Dark Matter

In a recent blog post, George Mason University professor Bryan Caplan offers some interesting analysis of the U.S. trade deficit. His comments stem from an article published by Harvard scholars Ricardo Hausmann and Frederico Sturzenegger, in which they argue that conventional trade deficit accounting methods misrepresent the actual state of the current account deficit:

The Bureau of Economic Analysis (BEA) indicates that in 1980 the US had about 365 billion dollars of net foreign assets (that is the difference between the foreign assets owned abroad and the local assets owned by foreigners). These assets rendered a net return of about 30 billion dollars. Between 1980 and 2004, the US accumulated a current account deficit of 4.5 trillion dollars. You would expect the net foreign assets of the US to fall by that amount, to say, minus 4.1 trillion. If it paid 5 percent on that debt, the net return on its financial position should have moved from a surplus of 30 billion in 1982 to minus 210 billion dollars a year in 2004. Right? After all, debtors need to service their debt.

So let’s look at how much is the actual return on the US net financial position. The number for 2004 is, yes, you’ve guessed it, still a positive 30 billion, just like in 1982! The US has spent 4.5 trillion dollars more than it has earned (which is what the cumulative current account deficit implies) for free!
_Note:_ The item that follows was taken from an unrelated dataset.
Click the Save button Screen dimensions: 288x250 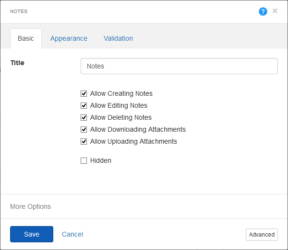pyautogui.click(x=32, y=234)
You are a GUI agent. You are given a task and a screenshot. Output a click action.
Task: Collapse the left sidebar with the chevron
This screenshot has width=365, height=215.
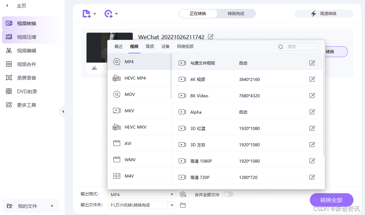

According to the article, while the U.S. has been spending more than it takes in for the last 24 years, our net income flow remains positive. This is due to so-called "dark matter" that isn’t taken into account when calculating net capital flows. The authors posit this dark matter consists largely of net capital gains on U.S. investment abroad, which total about $1.6 trillion. Additionally, the U.S. earns much higher rates of return on foreign assets than foreigners do on U.S. assets, which could account for the remainder of the dark matter.

To correct this, Hausmann and Sturzenegger propose an entirely new method of accounting in which assets are valued based on their rates of return:

We start by assuming that if an asset consistently pays more than another asset, then it is worth more, even if they both have the same historical cost or “book value”. We choose to value the assets on the basis of their returns. This is just like valuing a company by calculating its earnings and multiplying by some price-earnings ratio, or valuing a property based on its rental value.

If this new accounting method were implemented, U.S. debt holdings abroad would be valued much higher than foreign holdings on U.S. debt, meaning the current account deficit would shrink considerably. Perhaps the alarmists who constantly clamor about the trade deficit leading to a collapse of the dollar and subsequent capital flight should consider the presence of this dark matter before calling for more trade protectionism.